Lopez said progress started when Vicki Tufts Jacobs sent an email to a childhood friend, Floyd Shimomura, whose family members are featured in the exhibit, and from there a committee was formed. The committee collected stories, photographs, family histories and letters for the exhibit.
Shimomura and his wife Ruth attended the public opening. Shimomura’s paternal grandfather Itaro came to Winters in 1906, just before the big earthquake, where he met his bride-to-be Sawano. Her family had arrived in Winters before 1900. They married in 1908 and raised a family. Itaro worked in agriculture until the family was interned during WWII.
Shimomura’s parents Ben and Lois married shortly before their release from internment in Amache, Colorado. They moved to Winters after the war and Shimomura was born in 1948. He has an older brother and two younger sisters.
Shimomura went on to become an attorney and said “exhibits like this reveal three generations and show how long Asians have been in California.”
A display in the exhibit also honors Roy Hiramatsu’s military service. He served in the U.S. Army and was part of the 442nd Regimental Combat Team. Hiramatsu served in the Burma Theater and was an interrogator and interpreter.
Tadekazu “Mike” Kato was acknowledged in the exhibit for his U.S. Army service while his family was incarcerated in the Gila River Concentration Camp in Arizona. He served in the 442nd Regimental Combat Team. Kato was awarded the Purple Heart, Bronze Star and Combat Infantryman Badge.
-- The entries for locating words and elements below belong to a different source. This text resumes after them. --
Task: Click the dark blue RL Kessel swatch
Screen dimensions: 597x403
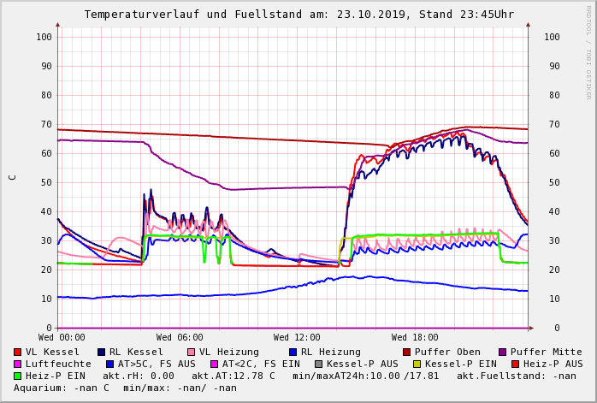Action: tap(101, 352)
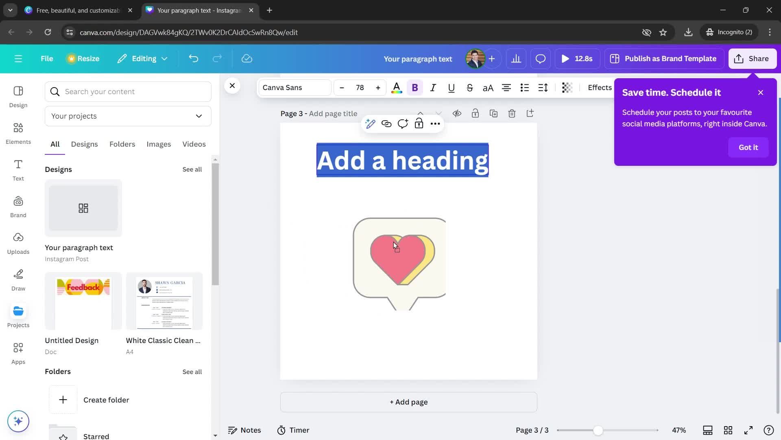781x440 pixels.
Task: Toggle the link icon on selection
Action: click(x=387, y=123)
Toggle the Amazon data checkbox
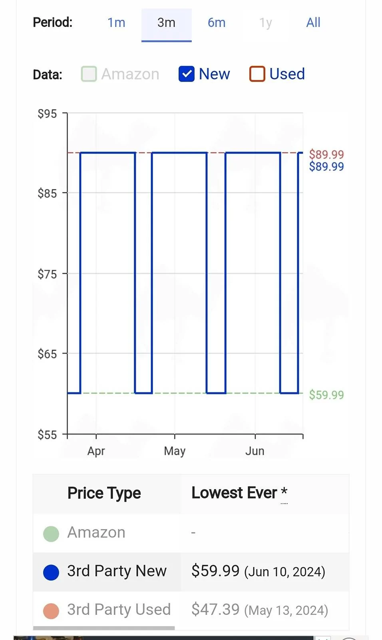This screenshot has width=382, height=640. (89, 74)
In the early 1900s, Japanese workers immigrated to Winters from Japan. However, under the California Alien Land Law of 1913, they were precluded from owning land and from obtaining land leases longer than three years.
Winters’ Japanese immigrants not only worked in agriculture, they also owned and operated businesses. The Horai Company General store was the first Japanese owned store in Winters and remained open until the establishment of internment camps in 1942.
Lopez said there were over 200 Japanese residents in Winters before internment. When the U.S. Supreme Court ended internment camps in 1945, only 20 returned to Winters, hence, “the Lost Japanese Community of Winters.”
Floyd addressed attendees, congratulated the historical society for “being on the cutting edge of change,” and then raised his glass and proclaimed a toast in Japanese “Kampai” or “cheers” in English.
The Winters Museum is located at 13 Russell St. Entry to the museum is free, but donations are accepted. The exhibit will remain open into October.